**Work required:**
Copy out the full data exactly as given; pictures should not be included.

(Saved data entries)

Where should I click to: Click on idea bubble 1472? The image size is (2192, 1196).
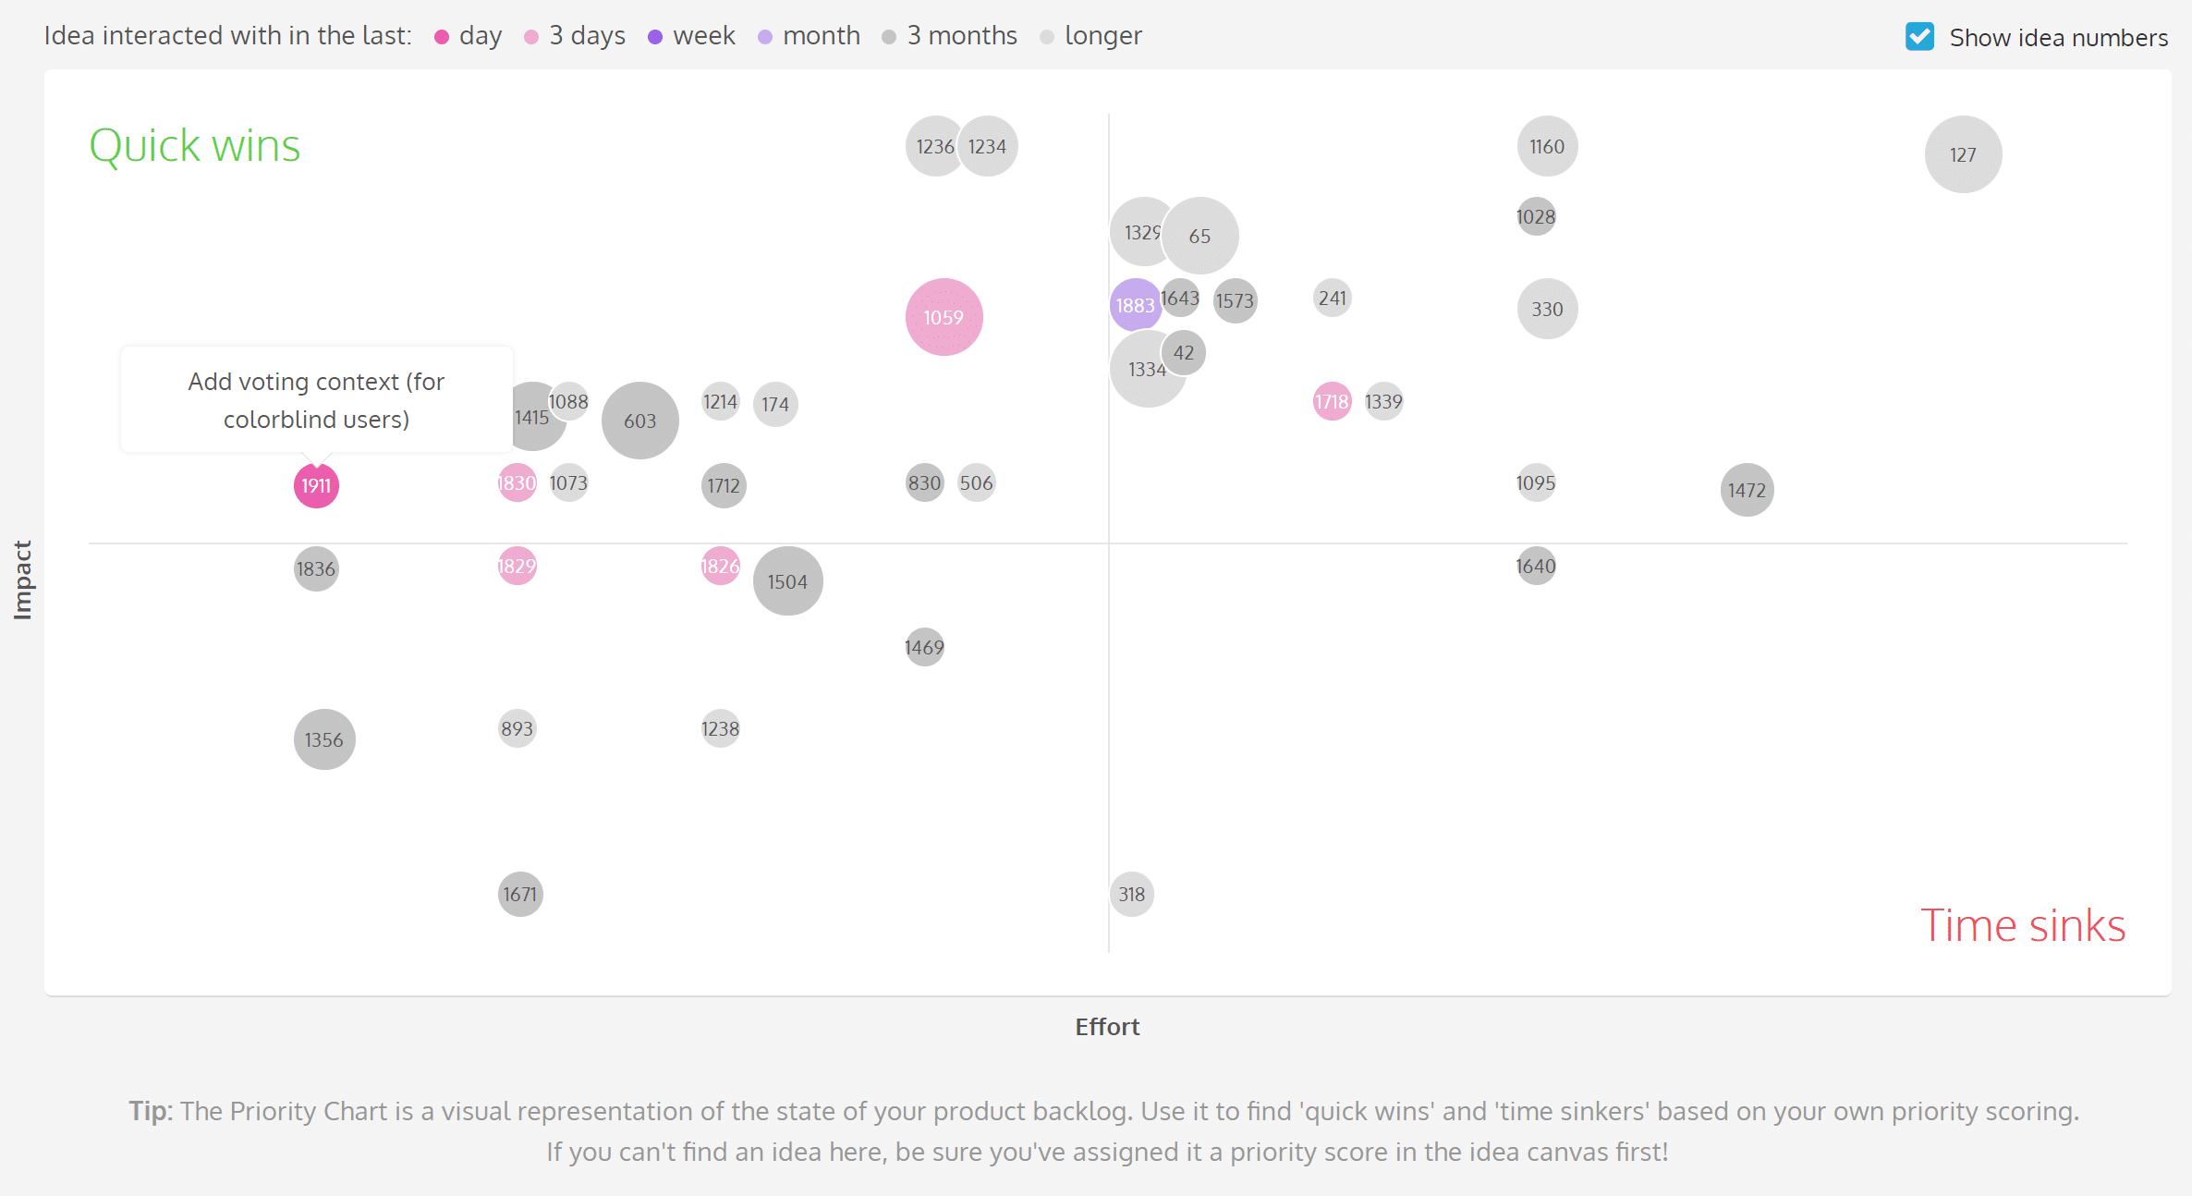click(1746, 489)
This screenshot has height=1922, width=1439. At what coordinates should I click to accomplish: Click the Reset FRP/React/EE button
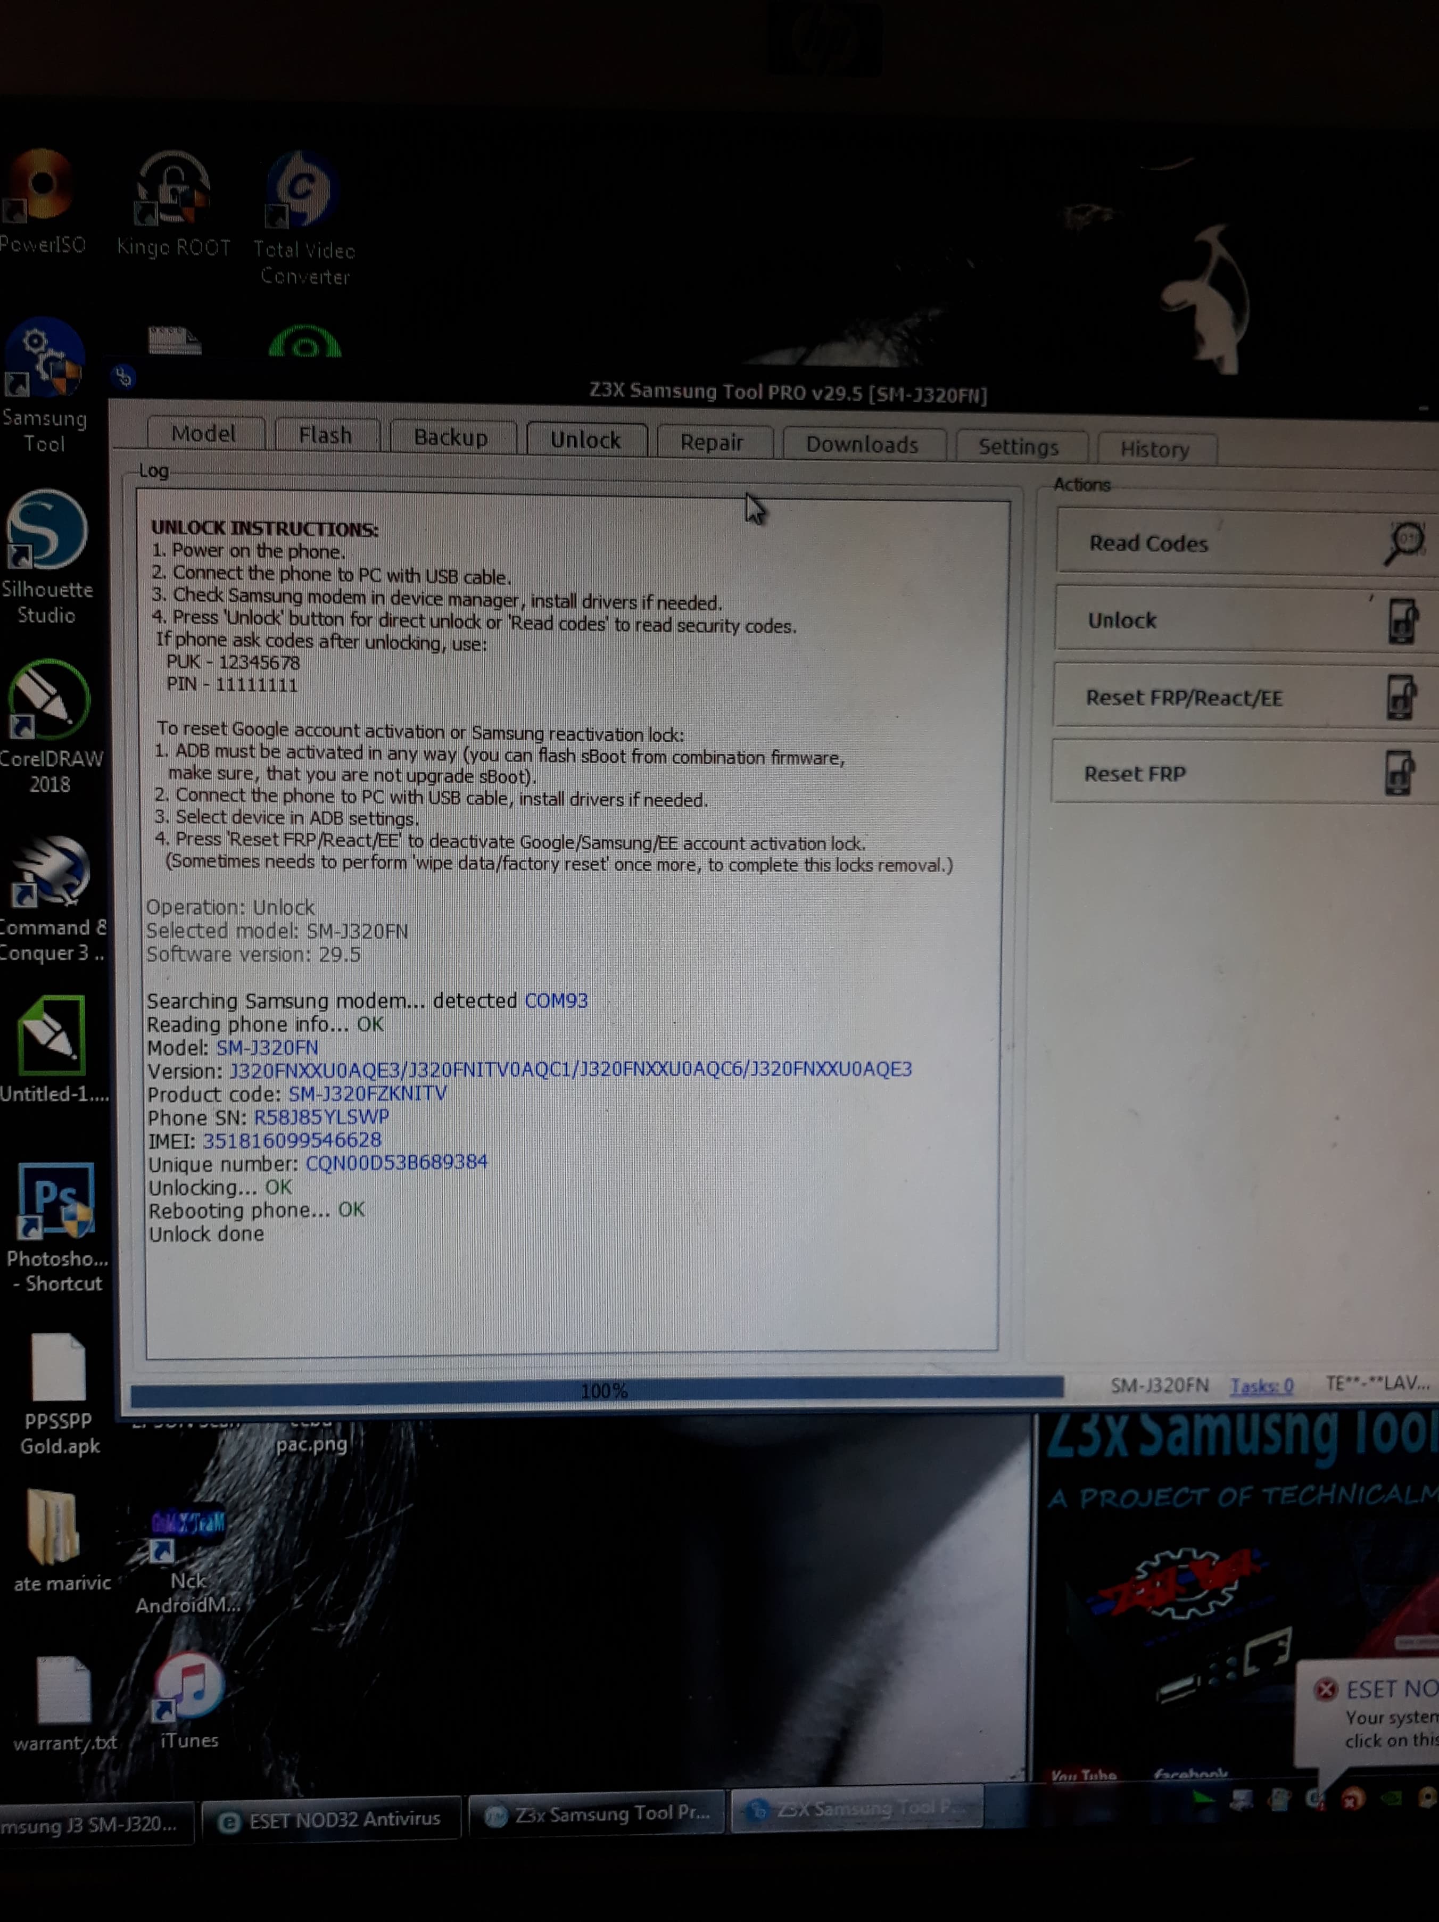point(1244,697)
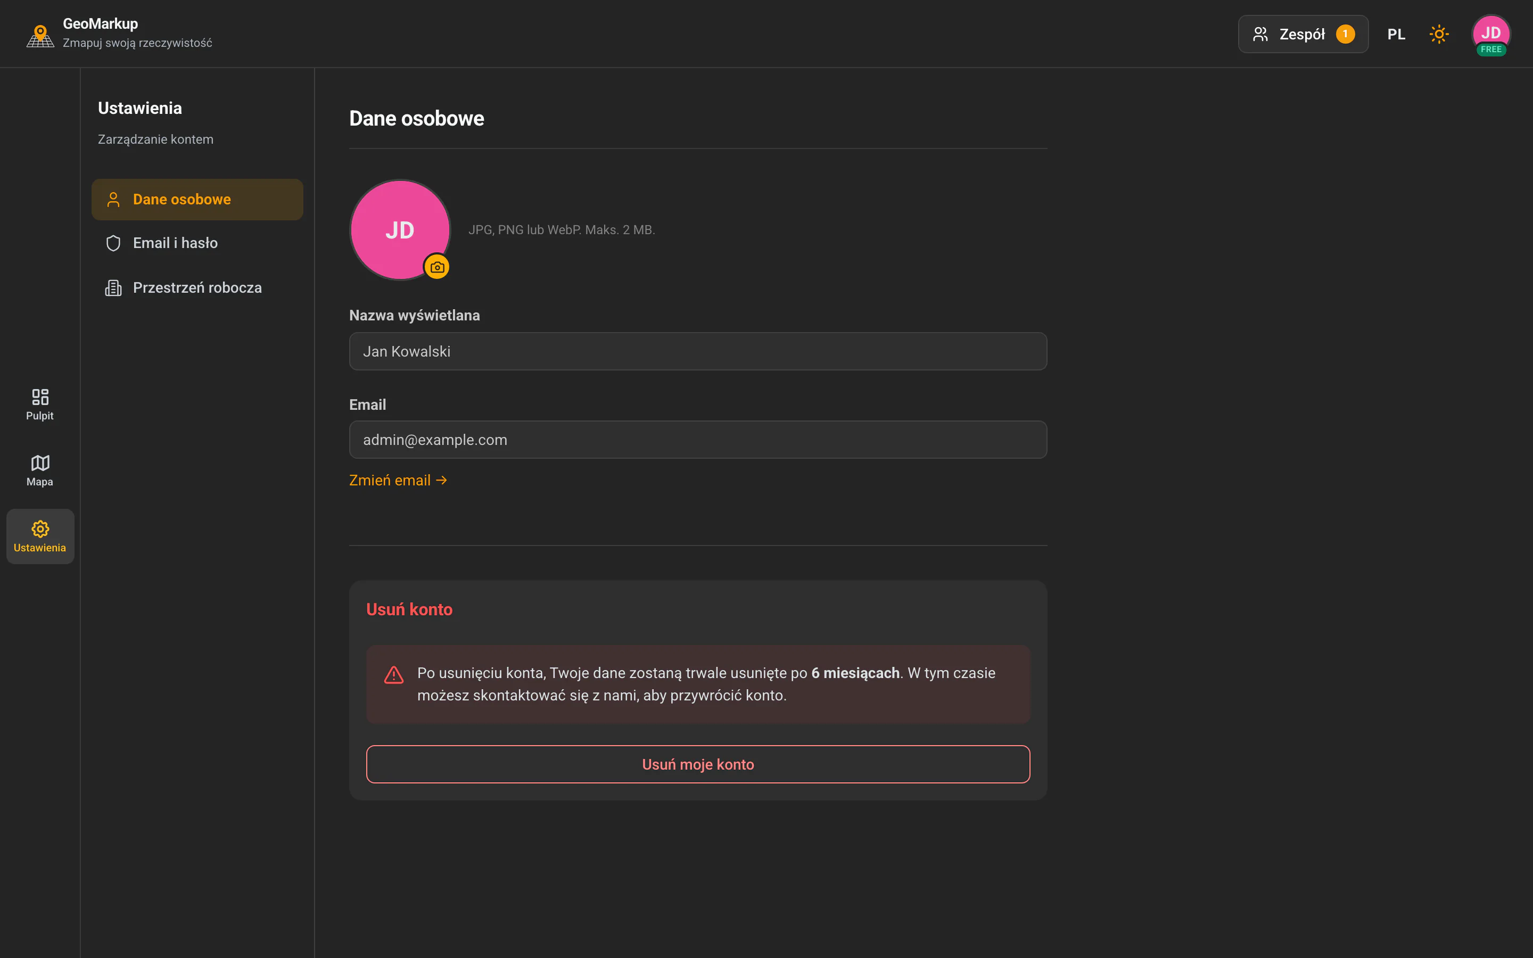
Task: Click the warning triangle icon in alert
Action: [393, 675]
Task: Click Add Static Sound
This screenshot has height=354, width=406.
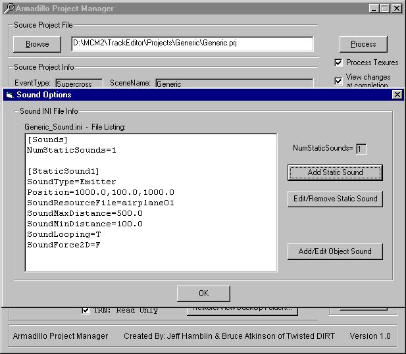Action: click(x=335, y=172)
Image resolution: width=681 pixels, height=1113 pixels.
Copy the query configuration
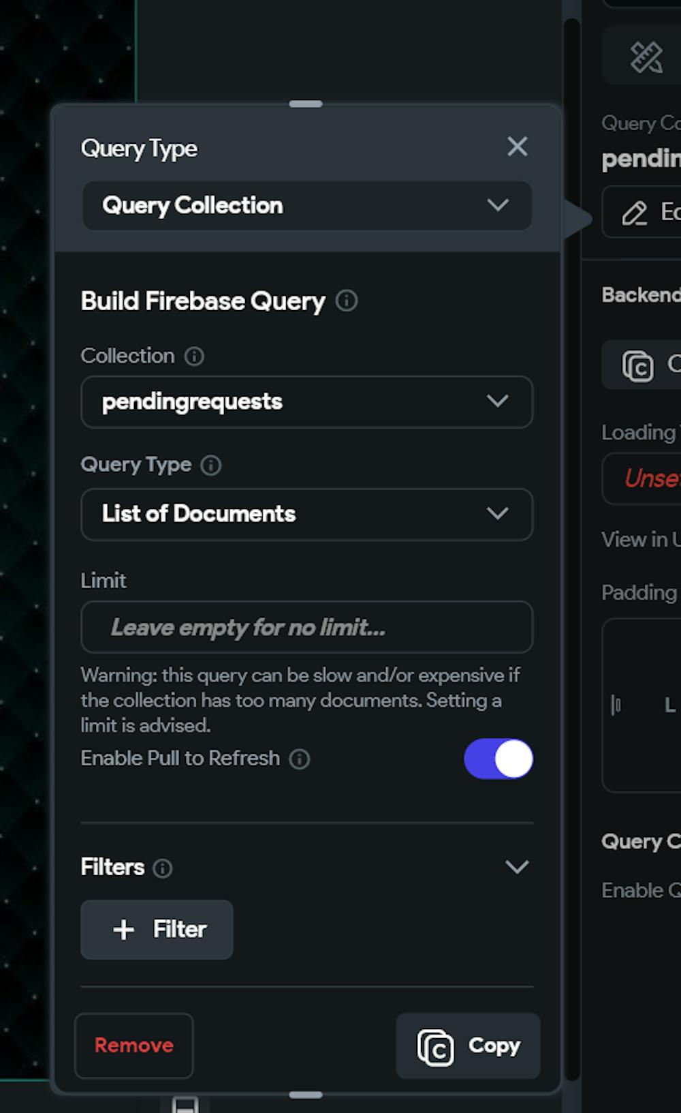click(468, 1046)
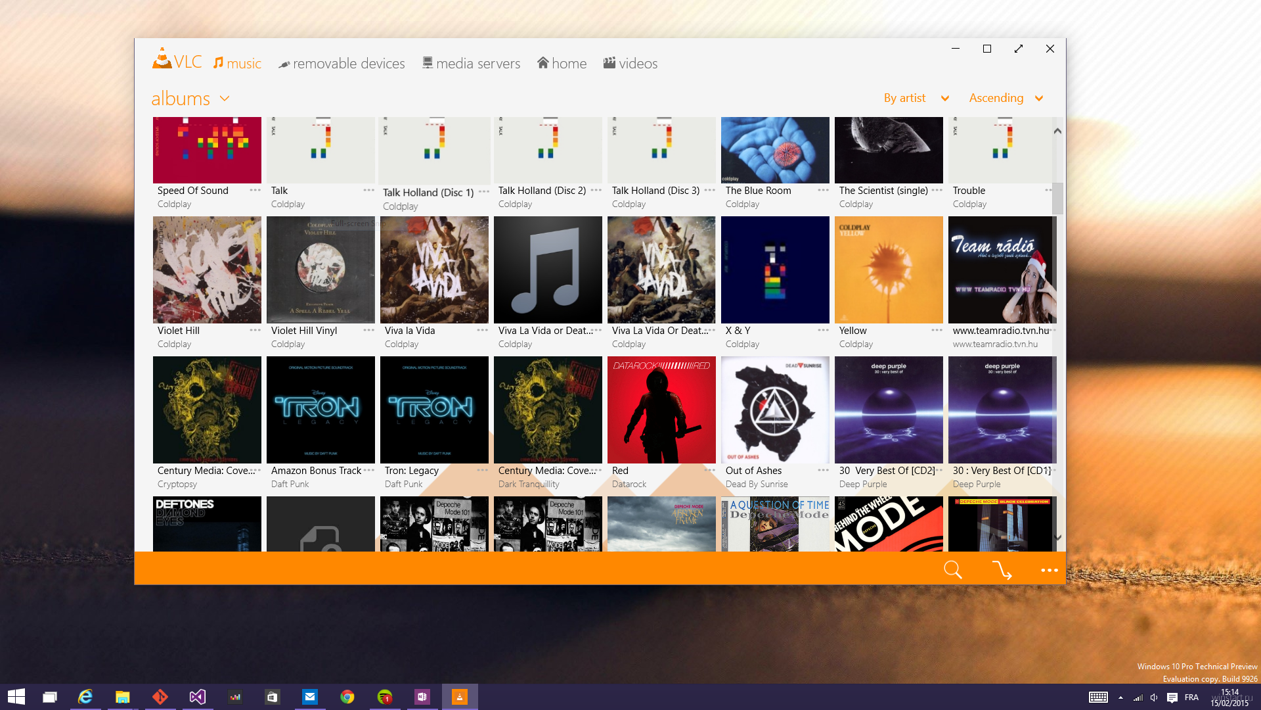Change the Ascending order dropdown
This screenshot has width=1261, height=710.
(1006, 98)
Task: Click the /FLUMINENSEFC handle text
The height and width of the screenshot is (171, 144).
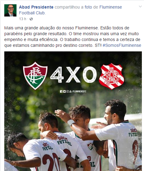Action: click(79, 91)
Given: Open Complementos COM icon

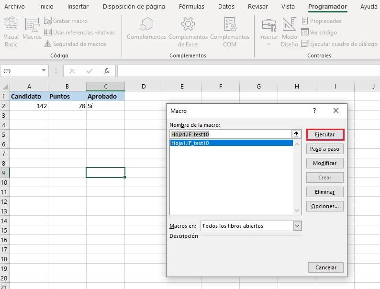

**Result below:**
Where should I click to: Click on idea bubble 1472? The image size is (2192, 1196).
click(1746, 489)
This screenshot has height=1922, width=1439. At what coordinates should I click to accomplish: Click the Reset FRP/React/EE button
point(1244,697)
Task: Click the warning triangle icon in alert
Action: [393, 675]
Task: Click Add Static Sound
This screenshot has height=354, width=406.
Action: click(x=335, y=172)
Image resolution: width=681 pixels, height=1113 pixels.
Copy the query configuration
click(468, 1046)
Change the Ascending order dropdown
This screenshot has width=1261, height=710.
(1006, 98)
Task: Click the /FLUMINENSEFC handle text
The height and width of the screenshot is (171, 144).
Action: click(79, 91)
Given: Open Complementos COM icon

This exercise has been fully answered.